Silence, an absence of sound.
An absence of light that wasn’t darkness.
An absence of feeling that wasn’t numbness.
A burst of color that had no light.
A burst of sound without a break in the silence. A smell, a touch without sensation.
Light, sound penetrating the nothingness, scratching the surface but going no deeper.
Pain, perhaps? Agonizing in its existence, but also immaterial, beyond notice. Immense in its negligiable nature. A ghost that exists simply to laugh at, to ignore completely.
Fleeting, flickering. Beyond concern, but also interesting. A need to know.
Awareness again, but without true comprehension. Thought comes, knowledge remains. Memories try to stir, but are just beyond reach. Rationality.
Presence. Another nearby. A longing and need, one not even known, is satisfied.
A question, formed without words, stirs in the mind. Nothing to grasp, to take hold of, but there all the same. A wordless reply is given, unaware of what the answer, or query, actually is.
And then there is nothing once again.
It was, in the end, my throat that woke me. It burned like nettles, stung like bees, with a faint copper taste in the back of my throat. That wasn’t right. I wasn’t sure exactly why, but it wasn’t right. There were other things that weren’t right. My body just felt… strange.
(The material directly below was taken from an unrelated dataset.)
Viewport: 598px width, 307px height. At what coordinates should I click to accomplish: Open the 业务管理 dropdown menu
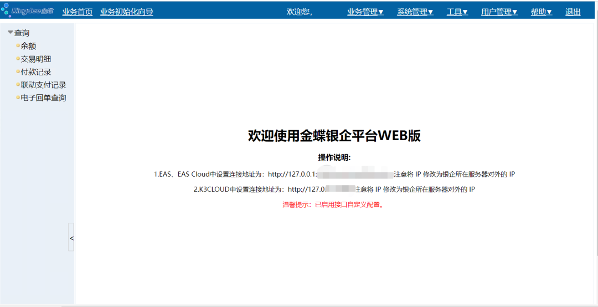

Slowly, my eyes opened. Before I could even clear my vision, there was a gasp. Someone said something, indistinct. I couldn’t quite make out the words. But the feeling of a body suddenly against mine, arms wrapped around me, that I could make sense of. That could make me smile, even if it felt strange.
The world slowly gained focus. I could make out Sarah and Amy standing next to each other, looks of relief on their faces. Tim and Tabby I could sort of make out, but not enough for their expression. I had to blink a couple more times for it to come into focus enough to see their faces; Tim had tears in his eyes and a smile on his face, but Tabby was frowning, her hands fidgeting.
I looked at the next person in the room, or at least tried to. My eyes didn’t want to work quite right, and I had to take it slow or else they’d jump past whomever I was trying to look at. She was a shorter woman in a lab coat, with long, dark hair done up in a bun. I couldn’t place her in the slightest, so I ignored her for the time being.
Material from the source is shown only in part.